Doris Derby, today a spry and energetic 81 years old, grew up in the fifties and sixties in (relatively) liberal and slightly more inclusive New York City, and did not intend to become a recorder of some of the most lasting images of the civil rights movement. By profession she was an elementary school teacher who at first turned down the opportunity to work on a literacy program in Mississippi, but reconsidered after witnessing the terrible beatings white police meted out to peacefully protesting black marchers in Birmingham, Alabama in 1963. She figured, she has recalled, that if those people could be so brave in the face of such unforgivable atrocity, then she could be brave enough to help kids learn to read in the deepest South.

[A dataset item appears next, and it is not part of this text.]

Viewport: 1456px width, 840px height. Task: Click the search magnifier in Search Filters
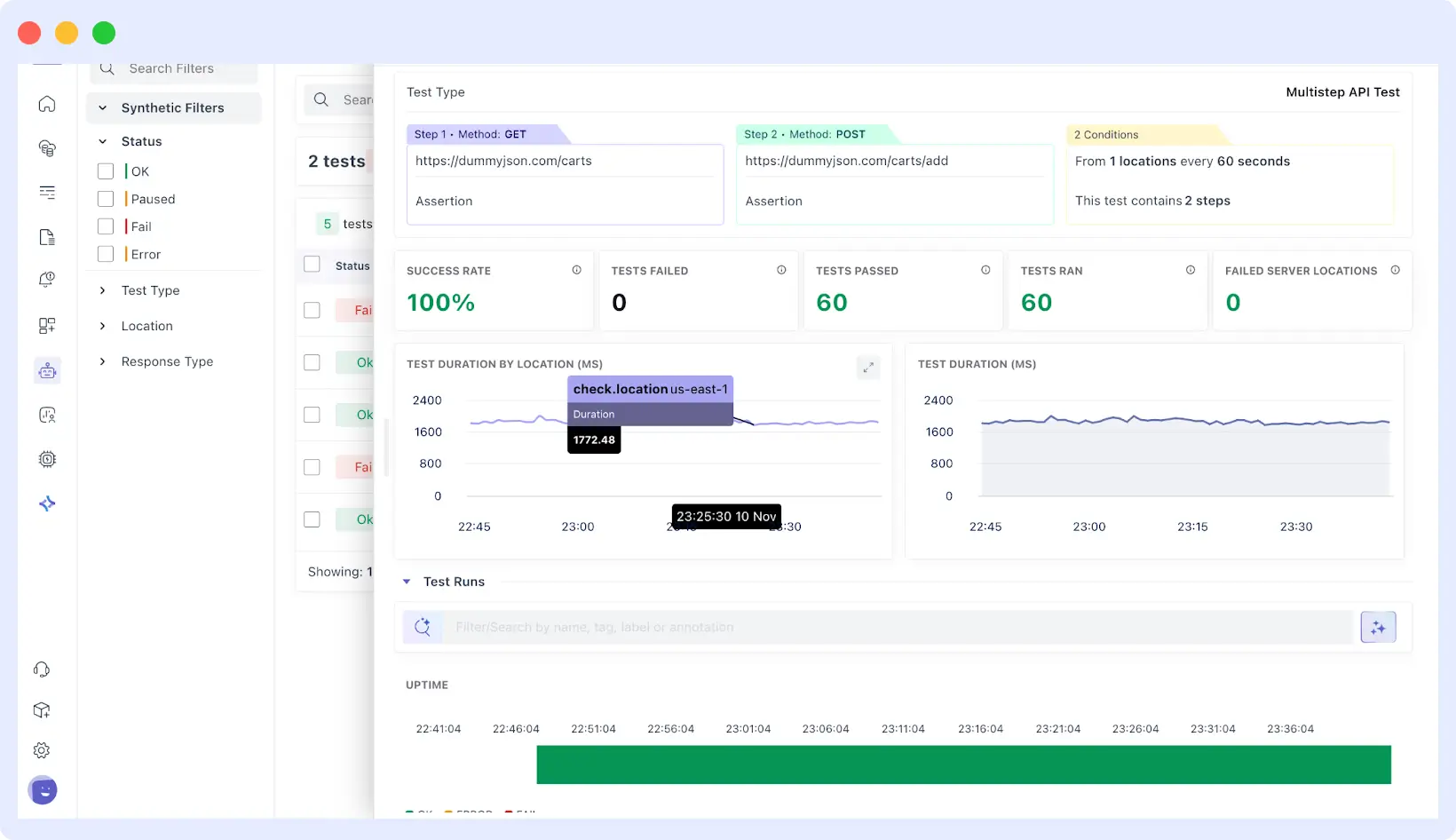coord(107,67)
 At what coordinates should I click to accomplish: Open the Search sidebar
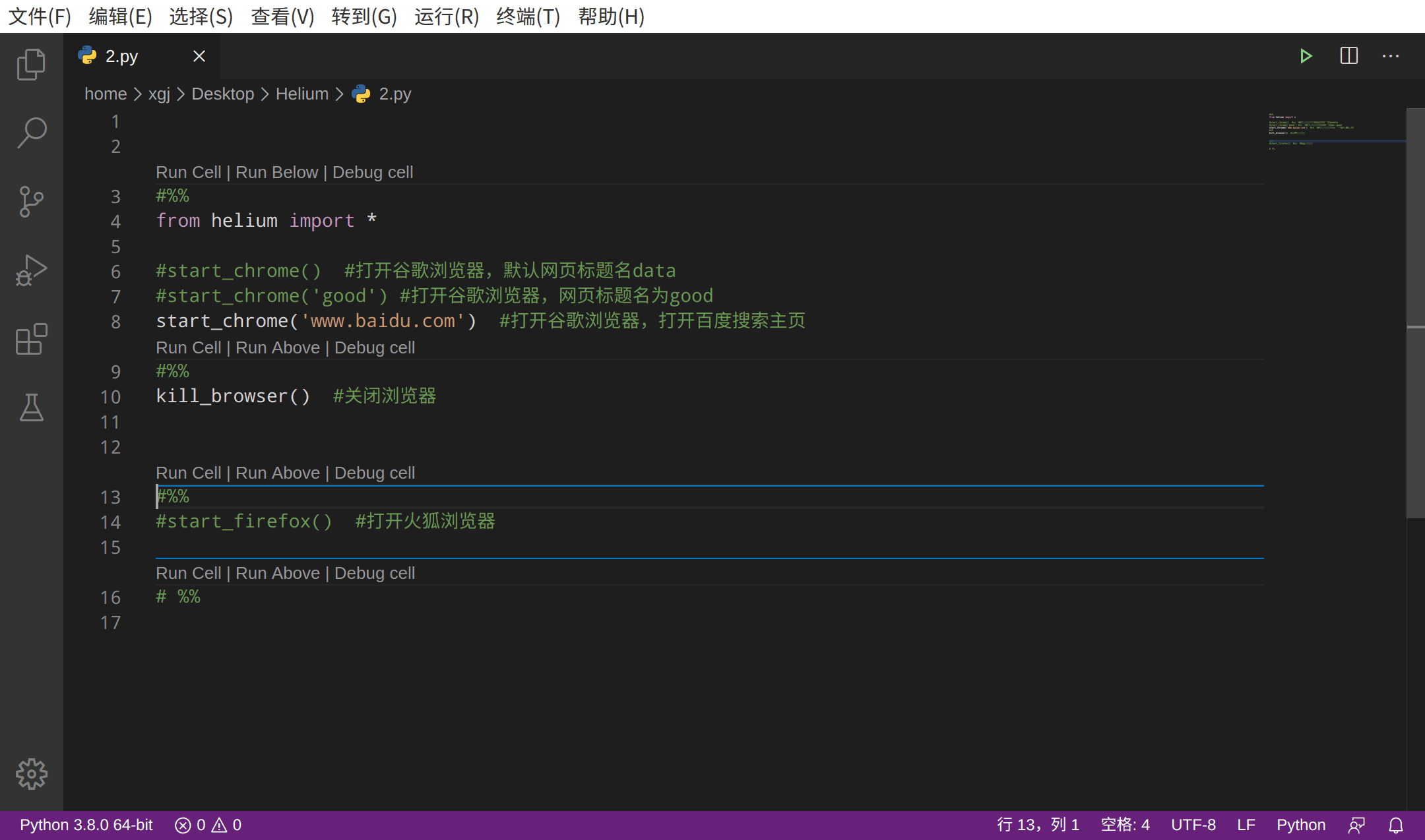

After being in Mississippi a few years and being involved in voter registration, a tough and dangerous pursuit in the mid sixties in the South, Southern media, a newly started organization whose intention was to document the civil rights movement, gave her a camera. She had owned a Brownie as a kid, a gift from her father, and took to taking pictures naturally and like an artist. “I was a painter before I came to Mississippi,” she said in a recent interview in The Guardian, “so a lot of my pictures, when I look through the lens, I’m looking also from a perspective of: ‘How would this look as a painting?’”
So instead of photographing rallies and protests and the ugly, blood-soaked and often fatal battles we visualize when we think of the struggle for black equality then, her photos are of nurses and teachers and women sewing — black people, mostly women, trying to live normal lives. There’s a powerful literary quality to her pictures. Their ordinariness makes them eternal, their gentleness painfully penetrating.
Her work is now on display as part of an exhibition called We Will Walk — Art and Resistance in the American South, in Margate, England, at the Turner Contemporary museum. Surely this exhibition, and particularly her photographs, like troubled ghosts walking the halls of history, must come and be prominently displayed here in America where we, sadly, still need the reminder.